### EXTRACTED ENTRIES:
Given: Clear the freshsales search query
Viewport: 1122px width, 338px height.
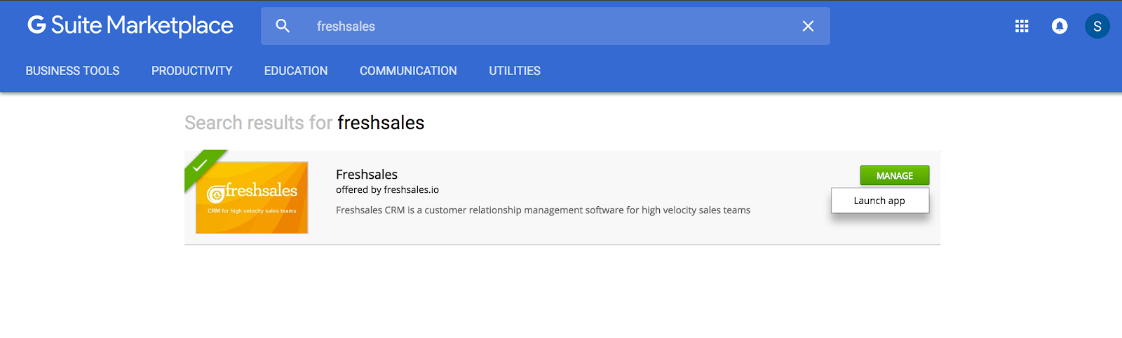Looking at the screenshot, I should (x=808, y=26).
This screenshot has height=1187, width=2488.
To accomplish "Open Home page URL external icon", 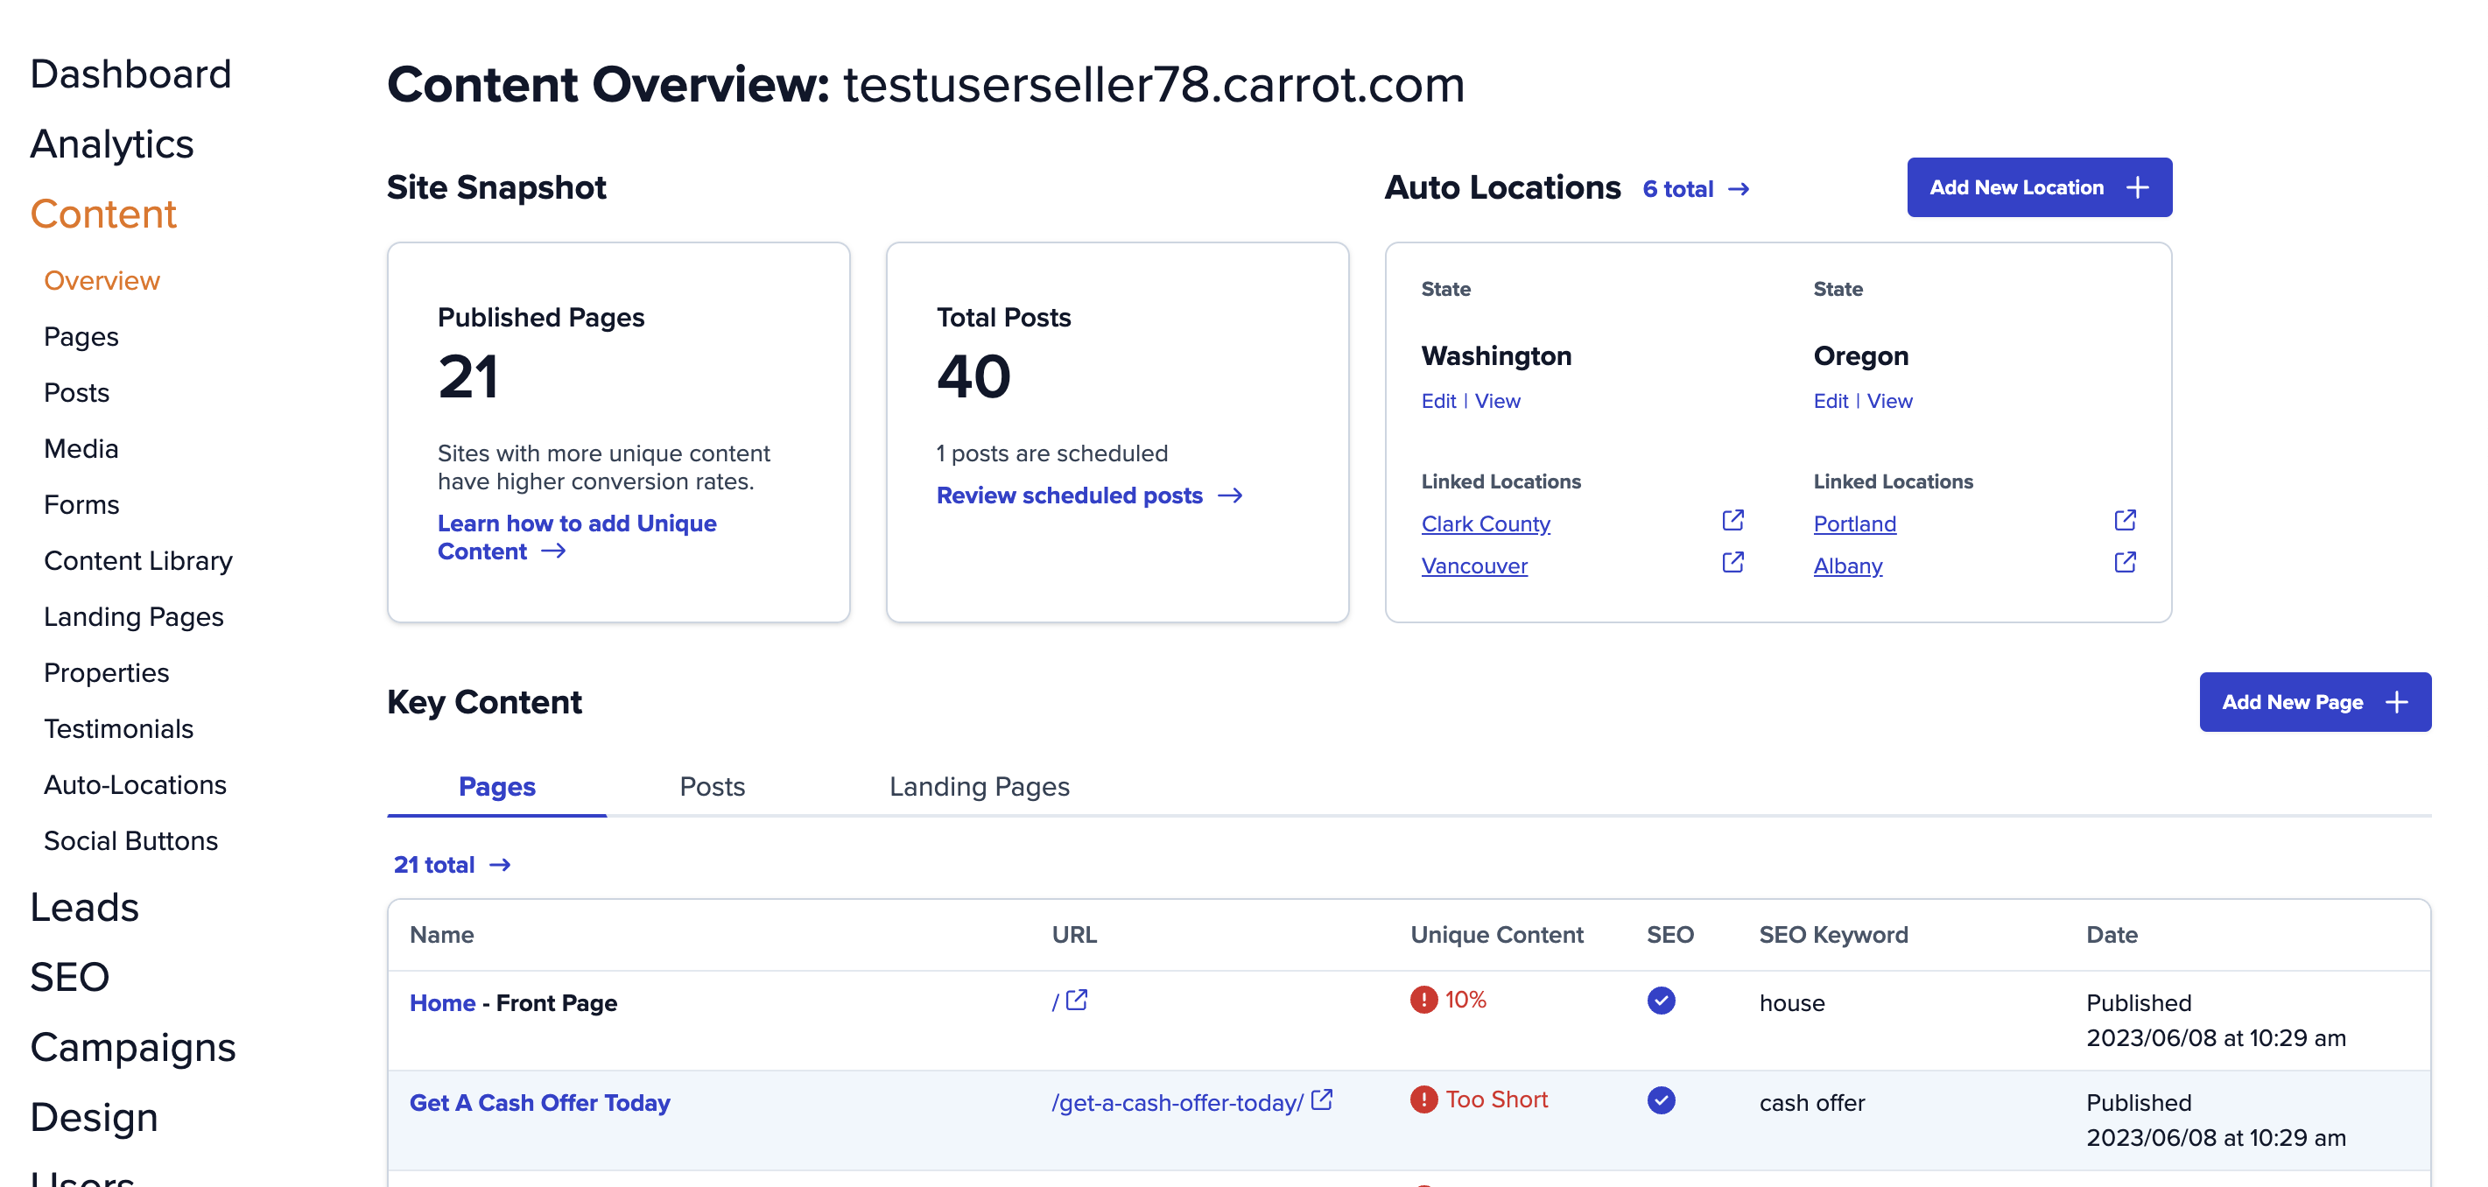I will pos(1077,1000).
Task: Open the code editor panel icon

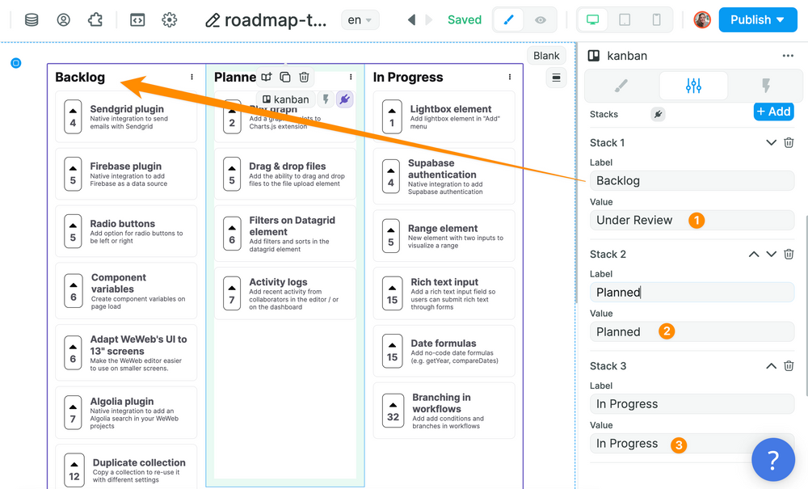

### WHAT YOU NEED TO DO:
Pick out every line of the items above that contains the word "height", and copy each one. Matches must be case-sensitive.

### RESPONSE:
Viewport: 1122px width, 338px height.
This screenshot has height=1187, width=2488.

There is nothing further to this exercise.